Even though in aggregate, trade leads to economic gains, it almost always creates winners and losers.
To design appropriate social protection policies, it is important to know the identities of these winners and losers.
These policies need to be in place for equity reasons as well as to build and sustain support for free trade.
Winners and losers
To determine the identity of potential winners and losers, we can divide the population in several different ways. For example, for every good produced, we have two main groups, namely producers and consumers.
In this context, what researchers have found for the various Asian countries they have studied is that trade liberalization improves productivity through greater competition from imported products as well as through cheaper and a greater variety of inputs.

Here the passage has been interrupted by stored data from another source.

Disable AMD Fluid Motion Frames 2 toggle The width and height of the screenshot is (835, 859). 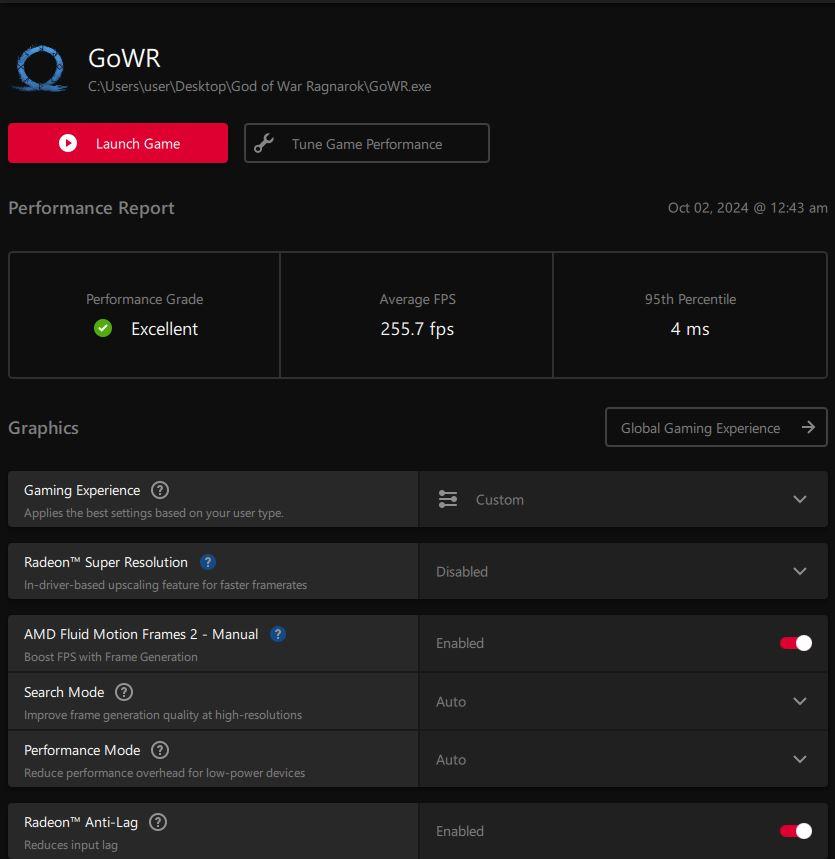tap(796, 643)
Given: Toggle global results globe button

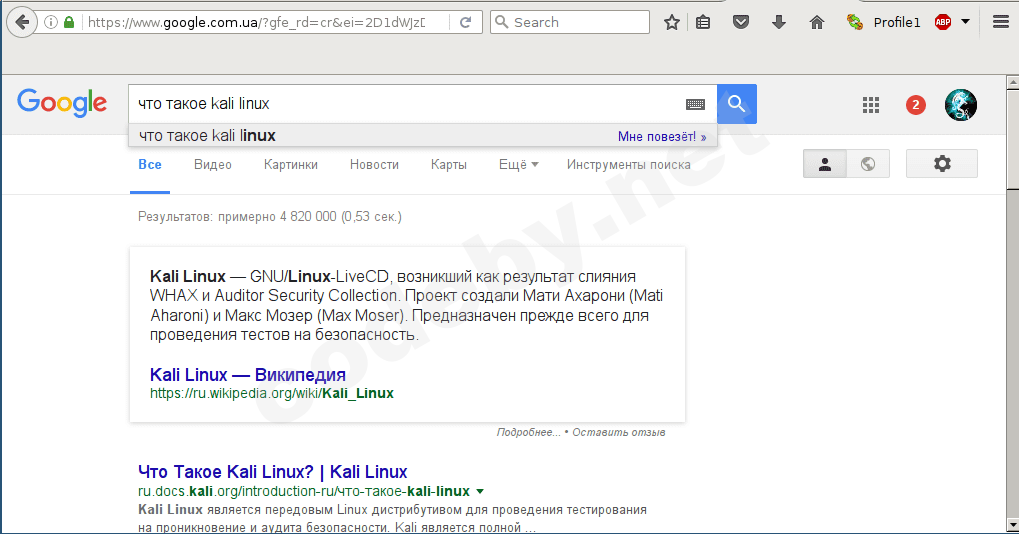Looking at the screenshot, I should click(868, 164).
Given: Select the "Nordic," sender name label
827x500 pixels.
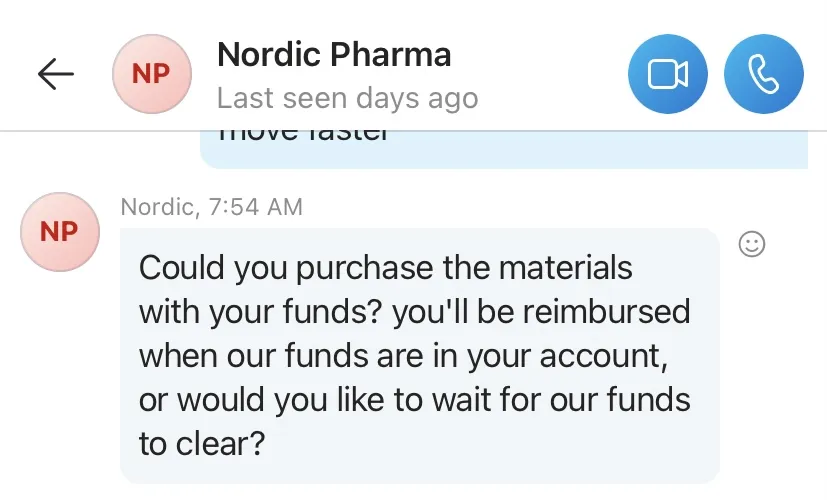Looking at the screenshot, I should coord(160,207).
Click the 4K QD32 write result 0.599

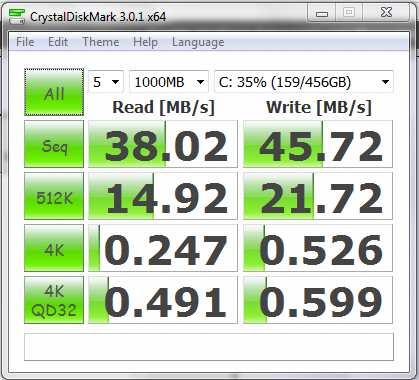318,300
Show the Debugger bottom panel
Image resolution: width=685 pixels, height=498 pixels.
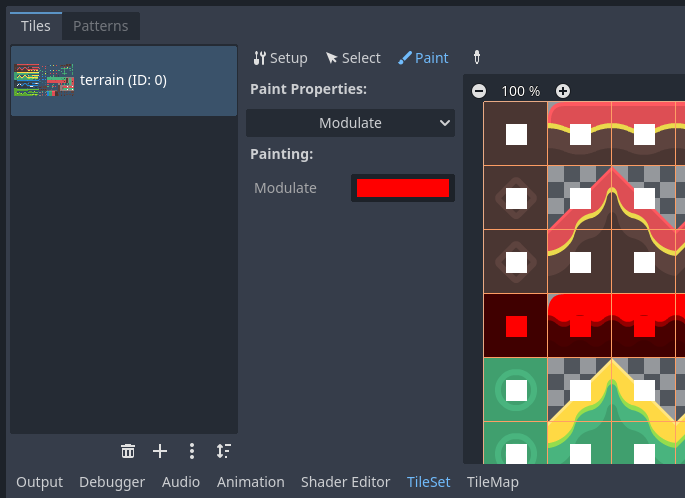[112, 482]
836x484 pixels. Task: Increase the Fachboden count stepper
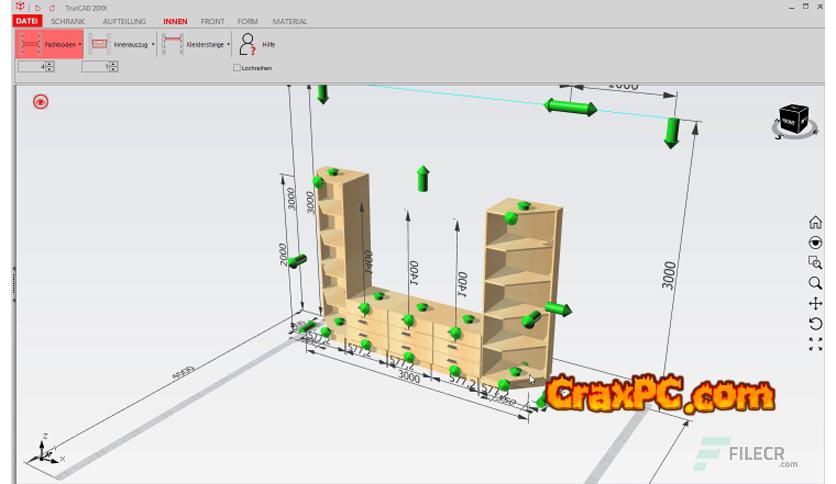pyautogui.click(x=51, y=64)
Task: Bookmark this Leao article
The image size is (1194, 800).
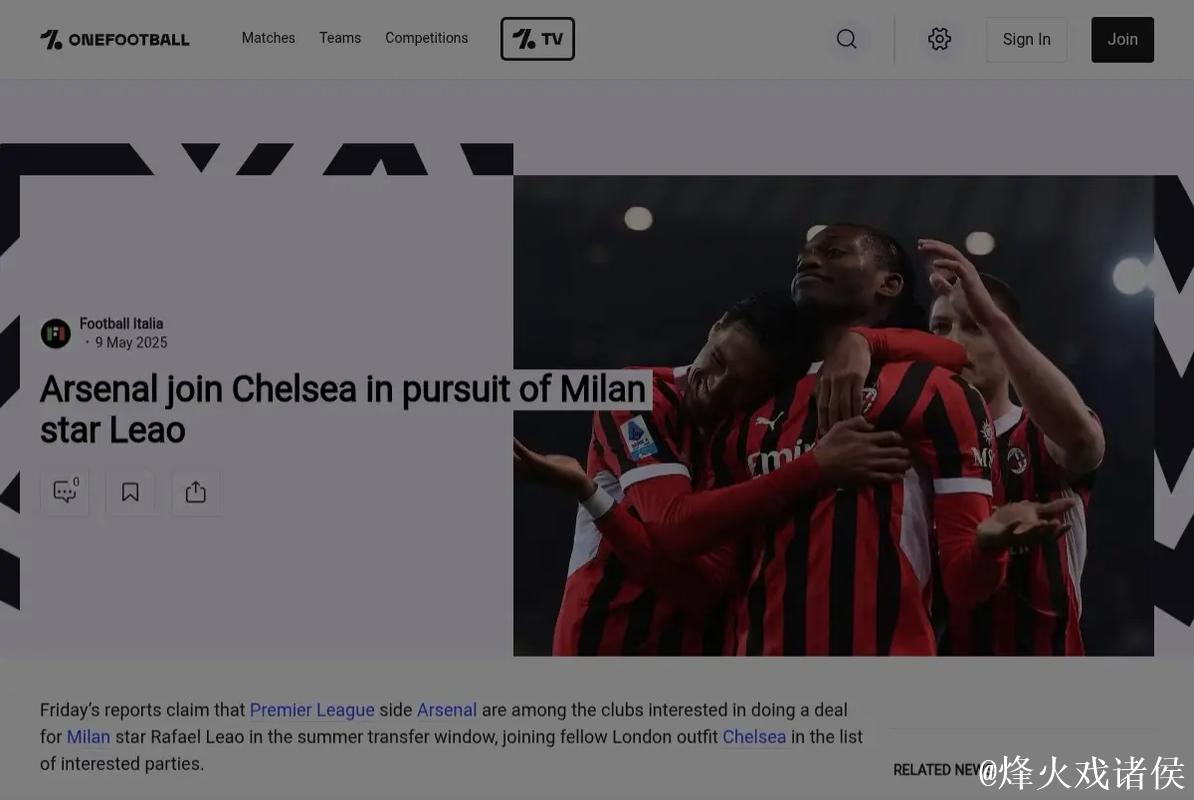Action: click(x=130, y=492)
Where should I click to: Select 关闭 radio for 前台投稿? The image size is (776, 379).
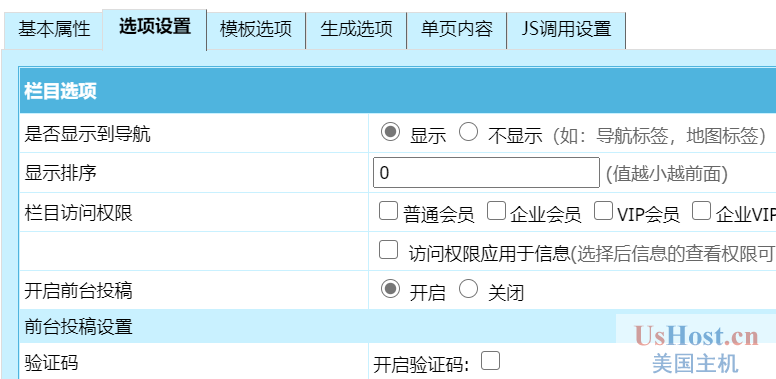(468, 289)
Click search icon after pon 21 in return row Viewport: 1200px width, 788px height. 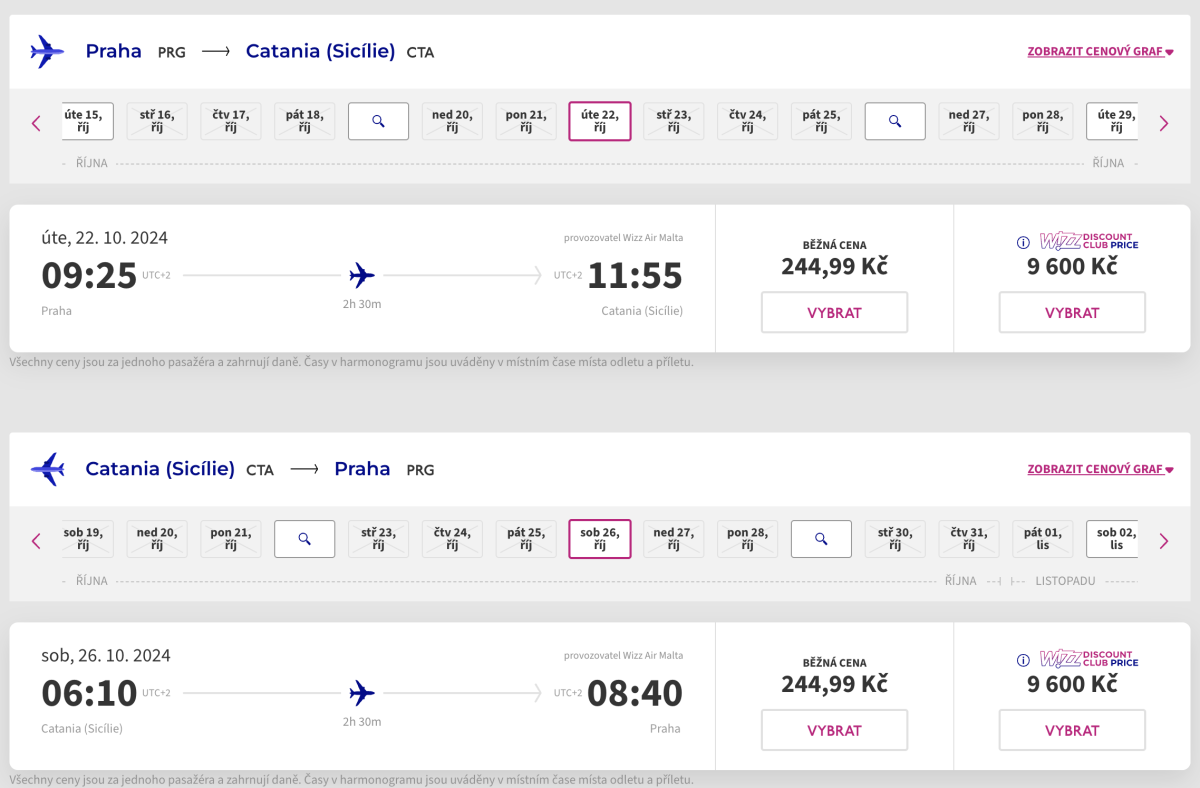point(304,539)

They also find the input channel to be the stronger of the two. At the same time, trade liberalization affects price-cost markups.
While greater competition through trade lowers the monopoly power of domestic firms and reduces these markups, cheaper inputs give firms or producers the scope for greater profit margins and markups.
The net effect of these two channels results in lower prices faced by consumers and improvement in their welfare.
At the same time, due to the dominance of the input-related channel, firm profitability could also go up.
Moving to poverty and inequality
Moving to poverty and inequality, there have been huge reductions in poverty all over Asia arising from opening to trade.
The two largest Asian countries, the People’s Republic of China (PRC) and India, have experienced large reductions in poverty, brought about by their impressive growth since liberalizing their trade regimes.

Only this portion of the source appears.